(Selected excerpt begins)

1. What every clinician should know
Mastitis is an acute inflammation of the connective tissue of the mammary gland; a mammary cellulitis. Mastitis is most commonly associated with breastfeeding, but can occur rarely during pregnancy and outside of pregnancy. The incidence of lactation mastitis is dependent on the population sampled. The American Congress of Obstetricians and Gynecologists (ACOG) and the World Health Organization (WHO) estimate incidence at 10-30%.
Mastitis occurs most commonly within the first 2-3 weeks postpartum, but may occur at any time during lactation. Mastitis is most commonly caused by skin organisms, with an increase in reports of methicillin-resistant Staphylococcus aureus (MRSA)-related mastitis.
Benefits of breastfeeding (BF):
The benefits of breastfeeding are largely based on observational cohort studies controlling for confounders. The data is not yet definitive on many of the effects. It is important to remember that causality is implied. As better studies are defined, these associations may change.

(Selected excerpt ends)

Prompt 1: Transcribe the mastitis excerpt from "1. What every" to "aureus (MRSA)-related mastitis.".
Prompt 2: According to the mastitis excerpt, during what period after delivery does mastitis most commonly occur?

(Data begins)

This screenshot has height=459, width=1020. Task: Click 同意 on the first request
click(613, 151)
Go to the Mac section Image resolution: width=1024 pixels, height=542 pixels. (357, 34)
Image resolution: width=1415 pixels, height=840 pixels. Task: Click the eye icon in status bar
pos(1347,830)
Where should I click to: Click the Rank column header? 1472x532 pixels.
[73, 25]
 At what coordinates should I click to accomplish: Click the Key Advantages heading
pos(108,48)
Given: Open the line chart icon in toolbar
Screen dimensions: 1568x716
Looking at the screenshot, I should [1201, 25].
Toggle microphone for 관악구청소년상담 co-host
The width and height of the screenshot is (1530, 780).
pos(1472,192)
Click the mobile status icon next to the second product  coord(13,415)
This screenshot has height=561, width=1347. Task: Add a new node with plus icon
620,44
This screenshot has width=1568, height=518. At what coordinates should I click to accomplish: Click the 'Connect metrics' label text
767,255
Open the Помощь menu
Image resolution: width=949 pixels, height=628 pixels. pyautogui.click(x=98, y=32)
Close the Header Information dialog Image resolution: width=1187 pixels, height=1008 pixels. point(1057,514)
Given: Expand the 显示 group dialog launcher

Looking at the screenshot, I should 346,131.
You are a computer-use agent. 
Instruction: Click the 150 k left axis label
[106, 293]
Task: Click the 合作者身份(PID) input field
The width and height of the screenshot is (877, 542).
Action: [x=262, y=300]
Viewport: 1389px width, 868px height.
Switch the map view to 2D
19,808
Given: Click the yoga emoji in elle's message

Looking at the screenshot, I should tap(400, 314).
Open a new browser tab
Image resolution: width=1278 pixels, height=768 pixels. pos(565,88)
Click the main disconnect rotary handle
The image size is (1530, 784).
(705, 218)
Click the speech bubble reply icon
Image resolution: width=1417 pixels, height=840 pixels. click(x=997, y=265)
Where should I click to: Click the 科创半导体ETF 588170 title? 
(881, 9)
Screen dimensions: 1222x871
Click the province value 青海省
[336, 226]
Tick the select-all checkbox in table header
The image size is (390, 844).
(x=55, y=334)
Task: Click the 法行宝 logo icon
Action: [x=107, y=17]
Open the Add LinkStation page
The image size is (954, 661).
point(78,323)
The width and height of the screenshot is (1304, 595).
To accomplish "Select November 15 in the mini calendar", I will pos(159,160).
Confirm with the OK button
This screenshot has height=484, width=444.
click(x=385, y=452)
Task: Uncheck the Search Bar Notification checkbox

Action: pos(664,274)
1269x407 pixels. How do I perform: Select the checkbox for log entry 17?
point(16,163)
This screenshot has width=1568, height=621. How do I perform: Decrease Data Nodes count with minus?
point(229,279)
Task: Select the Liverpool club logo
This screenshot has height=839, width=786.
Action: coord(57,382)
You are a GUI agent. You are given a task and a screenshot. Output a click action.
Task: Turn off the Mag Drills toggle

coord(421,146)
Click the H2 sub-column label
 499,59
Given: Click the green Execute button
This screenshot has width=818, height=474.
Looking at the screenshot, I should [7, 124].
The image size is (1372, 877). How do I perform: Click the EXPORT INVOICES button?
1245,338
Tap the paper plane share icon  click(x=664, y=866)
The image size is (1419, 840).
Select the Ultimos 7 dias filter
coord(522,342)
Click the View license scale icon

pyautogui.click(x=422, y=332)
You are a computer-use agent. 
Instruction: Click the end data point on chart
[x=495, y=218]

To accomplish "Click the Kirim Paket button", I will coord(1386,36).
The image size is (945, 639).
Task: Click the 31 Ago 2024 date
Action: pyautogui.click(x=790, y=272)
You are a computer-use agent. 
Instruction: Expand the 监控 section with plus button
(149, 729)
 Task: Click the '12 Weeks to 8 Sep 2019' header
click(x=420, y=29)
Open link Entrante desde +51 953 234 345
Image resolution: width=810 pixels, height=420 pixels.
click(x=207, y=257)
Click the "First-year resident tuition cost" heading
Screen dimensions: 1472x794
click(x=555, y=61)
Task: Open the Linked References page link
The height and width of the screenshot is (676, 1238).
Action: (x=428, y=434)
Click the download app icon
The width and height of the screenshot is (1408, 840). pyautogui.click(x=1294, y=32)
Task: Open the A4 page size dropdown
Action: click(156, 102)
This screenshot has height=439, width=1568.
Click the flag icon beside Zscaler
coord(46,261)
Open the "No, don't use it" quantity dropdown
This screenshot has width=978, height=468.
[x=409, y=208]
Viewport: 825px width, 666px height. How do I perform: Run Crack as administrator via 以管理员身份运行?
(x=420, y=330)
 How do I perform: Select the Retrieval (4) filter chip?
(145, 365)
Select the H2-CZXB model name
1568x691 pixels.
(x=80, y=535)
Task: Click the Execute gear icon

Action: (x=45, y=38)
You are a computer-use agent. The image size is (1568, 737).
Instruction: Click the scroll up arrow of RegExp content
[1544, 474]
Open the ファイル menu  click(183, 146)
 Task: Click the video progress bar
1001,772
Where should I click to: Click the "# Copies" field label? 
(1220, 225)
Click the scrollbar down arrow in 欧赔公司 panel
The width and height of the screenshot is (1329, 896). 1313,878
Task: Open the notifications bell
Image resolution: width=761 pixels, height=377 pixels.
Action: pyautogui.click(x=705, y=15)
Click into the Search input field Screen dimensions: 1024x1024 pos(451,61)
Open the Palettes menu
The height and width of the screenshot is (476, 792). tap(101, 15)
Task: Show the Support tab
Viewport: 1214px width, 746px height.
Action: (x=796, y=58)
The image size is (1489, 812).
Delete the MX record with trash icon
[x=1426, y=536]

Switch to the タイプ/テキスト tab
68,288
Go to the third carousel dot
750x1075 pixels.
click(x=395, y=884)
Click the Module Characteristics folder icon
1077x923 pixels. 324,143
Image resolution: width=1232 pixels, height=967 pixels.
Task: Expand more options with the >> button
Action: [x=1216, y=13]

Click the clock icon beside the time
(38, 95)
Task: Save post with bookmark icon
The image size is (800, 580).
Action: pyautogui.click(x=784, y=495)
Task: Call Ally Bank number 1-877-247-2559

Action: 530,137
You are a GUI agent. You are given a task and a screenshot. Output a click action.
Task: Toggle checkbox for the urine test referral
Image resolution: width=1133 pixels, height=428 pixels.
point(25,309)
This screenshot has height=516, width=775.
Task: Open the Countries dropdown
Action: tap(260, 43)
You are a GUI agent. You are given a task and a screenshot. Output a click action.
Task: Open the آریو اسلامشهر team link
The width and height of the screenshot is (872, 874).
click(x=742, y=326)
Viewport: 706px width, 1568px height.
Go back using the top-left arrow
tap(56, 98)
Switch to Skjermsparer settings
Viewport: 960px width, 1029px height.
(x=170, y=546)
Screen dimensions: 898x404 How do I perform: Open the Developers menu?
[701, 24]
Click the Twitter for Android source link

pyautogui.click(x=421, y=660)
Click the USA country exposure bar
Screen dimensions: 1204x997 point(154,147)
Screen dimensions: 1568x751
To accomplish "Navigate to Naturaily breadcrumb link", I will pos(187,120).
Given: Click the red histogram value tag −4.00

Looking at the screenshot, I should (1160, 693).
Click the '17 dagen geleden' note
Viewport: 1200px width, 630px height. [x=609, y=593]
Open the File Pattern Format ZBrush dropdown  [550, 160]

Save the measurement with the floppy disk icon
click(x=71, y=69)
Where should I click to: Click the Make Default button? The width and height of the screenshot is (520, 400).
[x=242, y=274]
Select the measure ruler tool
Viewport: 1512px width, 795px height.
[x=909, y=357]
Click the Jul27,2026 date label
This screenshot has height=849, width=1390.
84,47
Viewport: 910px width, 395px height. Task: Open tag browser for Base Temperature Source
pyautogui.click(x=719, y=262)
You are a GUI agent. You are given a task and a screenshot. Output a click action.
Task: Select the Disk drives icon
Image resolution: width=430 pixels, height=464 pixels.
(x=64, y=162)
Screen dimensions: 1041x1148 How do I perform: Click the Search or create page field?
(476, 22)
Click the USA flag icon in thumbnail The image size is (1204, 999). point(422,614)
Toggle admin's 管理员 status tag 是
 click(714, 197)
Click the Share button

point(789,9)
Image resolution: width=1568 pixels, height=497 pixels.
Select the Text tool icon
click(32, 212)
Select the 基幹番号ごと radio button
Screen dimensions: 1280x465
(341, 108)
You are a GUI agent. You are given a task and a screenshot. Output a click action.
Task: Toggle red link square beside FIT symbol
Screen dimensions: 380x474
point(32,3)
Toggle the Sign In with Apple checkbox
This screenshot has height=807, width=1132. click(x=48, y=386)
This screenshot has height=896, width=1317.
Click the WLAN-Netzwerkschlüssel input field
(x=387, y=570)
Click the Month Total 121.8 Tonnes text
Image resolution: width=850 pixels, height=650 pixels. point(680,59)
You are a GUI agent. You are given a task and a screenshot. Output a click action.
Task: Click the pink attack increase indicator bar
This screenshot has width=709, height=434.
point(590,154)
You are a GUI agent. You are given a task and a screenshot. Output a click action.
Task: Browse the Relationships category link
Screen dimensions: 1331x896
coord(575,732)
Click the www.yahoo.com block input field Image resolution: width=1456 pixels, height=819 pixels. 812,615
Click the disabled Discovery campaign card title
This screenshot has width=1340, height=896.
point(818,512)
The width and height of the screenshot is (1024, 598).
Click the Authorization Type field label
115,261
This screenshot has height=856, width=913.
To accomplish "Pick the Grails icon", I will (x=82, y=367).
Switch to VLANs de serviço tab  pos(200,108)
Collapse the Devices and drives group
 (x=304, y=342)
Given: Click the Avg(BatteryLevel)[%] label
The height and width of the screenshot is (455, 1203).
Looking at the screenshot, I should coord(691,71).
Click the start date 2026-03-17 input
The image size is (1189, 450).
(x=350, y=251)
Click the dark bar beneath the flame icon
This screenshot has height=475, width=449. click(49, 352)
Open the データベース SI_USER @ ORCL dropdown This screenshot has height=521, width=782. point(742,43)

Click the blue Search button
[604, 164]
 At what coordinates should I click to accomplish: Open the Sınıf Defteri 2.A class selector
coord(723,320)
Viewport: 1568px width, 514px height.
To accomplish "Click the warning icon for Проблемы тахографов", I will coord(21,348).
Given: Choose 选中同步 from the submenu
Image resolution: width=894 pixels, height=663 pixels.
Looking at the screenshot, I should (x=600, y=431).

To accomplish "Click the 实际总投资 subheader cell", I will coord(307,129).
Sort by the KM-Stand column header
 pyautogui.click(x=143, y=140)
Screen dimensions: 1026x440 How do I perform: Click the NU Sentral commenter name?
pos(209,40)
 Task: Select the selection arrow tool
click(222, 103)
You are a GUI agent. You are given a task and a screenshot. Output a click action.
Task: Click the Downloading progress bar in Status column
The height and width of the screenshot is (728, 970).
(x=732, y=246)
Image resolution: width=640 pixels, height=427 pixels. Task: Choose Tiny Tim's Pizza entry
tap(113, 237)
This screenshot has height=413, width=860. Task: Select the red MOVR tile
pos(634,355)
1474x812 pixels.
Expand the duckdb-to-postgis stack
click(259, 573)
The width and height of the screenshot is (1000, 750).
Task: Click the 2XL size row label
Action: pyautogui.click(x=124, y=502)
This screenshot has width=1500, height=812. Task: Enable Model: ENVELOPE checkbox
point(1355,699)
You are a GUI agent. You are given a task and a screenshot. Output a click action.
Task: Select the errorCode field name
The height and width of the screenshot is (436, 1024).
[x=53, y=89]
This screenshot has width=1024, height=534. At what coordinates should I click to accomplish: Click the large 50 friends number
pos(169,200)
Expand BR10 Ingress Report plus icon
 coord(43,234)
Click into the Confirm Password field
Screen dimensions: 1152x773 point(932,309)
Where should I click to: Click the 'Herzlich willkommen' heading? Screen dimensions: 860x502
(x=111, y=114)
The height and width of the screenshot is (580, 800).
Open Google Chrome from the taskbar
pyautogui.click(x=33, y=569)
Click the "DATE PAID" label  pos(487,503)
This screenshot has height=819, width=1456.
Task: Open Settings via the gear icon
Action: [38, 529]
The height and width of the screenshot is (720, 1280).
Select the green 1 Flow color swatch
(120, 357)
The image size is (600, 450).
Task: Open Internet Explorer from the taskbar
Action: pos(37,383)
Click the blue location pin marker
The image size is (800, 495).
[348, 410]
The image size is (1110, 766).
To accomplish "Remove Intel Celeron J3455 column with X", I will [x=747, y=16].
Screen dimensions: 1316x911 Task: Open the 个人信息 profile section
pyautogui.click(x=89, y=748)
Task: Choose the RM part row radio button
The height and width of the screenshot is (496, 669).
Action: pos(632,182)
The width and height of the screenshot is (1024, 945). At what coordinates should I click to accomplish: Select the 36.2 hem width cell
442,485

(Data ends)

Exercise result 1:
1. What every clinician should know
Mastitis is an acute inflammation of the connective tissue of the mammary gland; a mammary cellulitis. Mastitis is most commonly associated with breastfeeding, but can occur rarely during pregnancy and outside of pregnancy. The incidence of lactation mastitis is dependent on the population sampled. The American Congress of Obstetricians and Gynecologists (ACOG) and the World Health Organization (WHO) estimate incidence at 10-30%.
Mastitis occurs most commonly within the first 2-3 weeks postpartum, but may occur at any time during lactation. Mastitis is most commonly caused by skin organisms, with an increase in reports of methicillin-resistant Staphylococcus aureus (MRSA)-related mastitis.

Exercise result 2: Within the first 2-3 weeks postpartum.